Location
- 60 High Street Mechanicsburg, (Champaign County), Ohio 43044 United States
- Coordinates: 40°4′35″N 83°33′32″W﻿ / ﻿40.07639°N 83.55889°W

Information
- Type: Public, Coeducational high school
- Motto: Best Small School In Ohio
- School district: Mechanicsburg Exempted Village School District
- Superintendent: Danielle Prohaska
- Principal: Jason Shultz
- Grades: 9-12
- Colors: Purple and gold
- Fight song: Fight On!
- Athletics conference: Ohio Heritage Conference
- Mascot: Indian
- Team name: Indians
- Website: www.mechanicsburg.k12.oh.us

= Mechanicsburg High School (Ohio) =

Mechanicsburg High School is a public high school in Mechanicsburg, Ohio. It is the only high school in the Mechanicsburg Exempted Village School District.

==Community==
Mechanicsburg Schools, the “Home of the Indians”, are located in the small village of Mechanicsburg laid out in 1814 on the site of the Shawnee Indian Village of Chief Ohito. Mechanicsburg was also a station on the underground railroad with “conductor” Udney Hyde helping more than 500 slaves on their way to freedom. It is now the home to approximately 4000 people in Champaign County.
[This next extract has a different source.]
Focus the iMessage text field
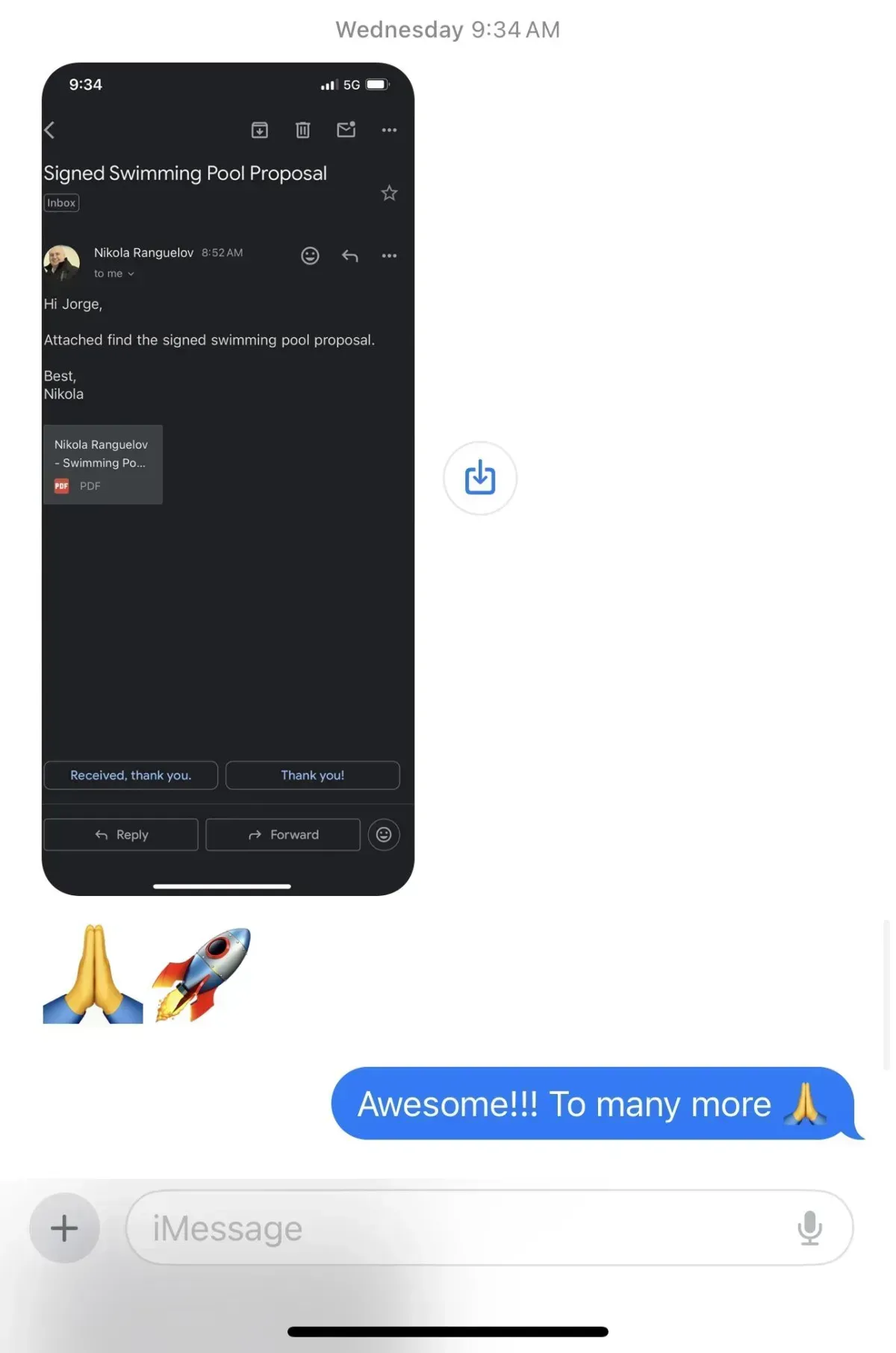pyautogui.click(x=489, y=1228)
=== Ohio High School Athletic Association State Championships ===

- Girls Bowling - 2014, 2016
- Boys Wrestling - 2017
- Boys Bowling - 2018, 2021, 2022

==School history==
The original elementary building was constructed in 1894 at a cost of $35,000. This building was used for both elementary and high school classes. The elementary grades were on the first floor and the high school was located on the second floor.

The first high school graduating commencement exercises in Mechanicsburg were held June 3, 1880, with two people graduating. In 1920 the front part of the East Elementary building was completed for $75,000 and addition to the rear of that building was completed in 1939 for $38,000. These two buildings met the needs of Mechanicsburg's expanding enrollment until 1950. At this time an additional building that included the front high school building was completed at a cost of $230,000. Two more additions were made in 1956 and 1975, making the total construction cost of the present Mechanicsburg School Buildings around $1,282,000.

In 2003 voters approved a bond issue to construct a new K-12 building. The building was completed in 2007 at a cost of $24,542,000. This new complex includes athletic updates of baseball and softball fields and an all weather track.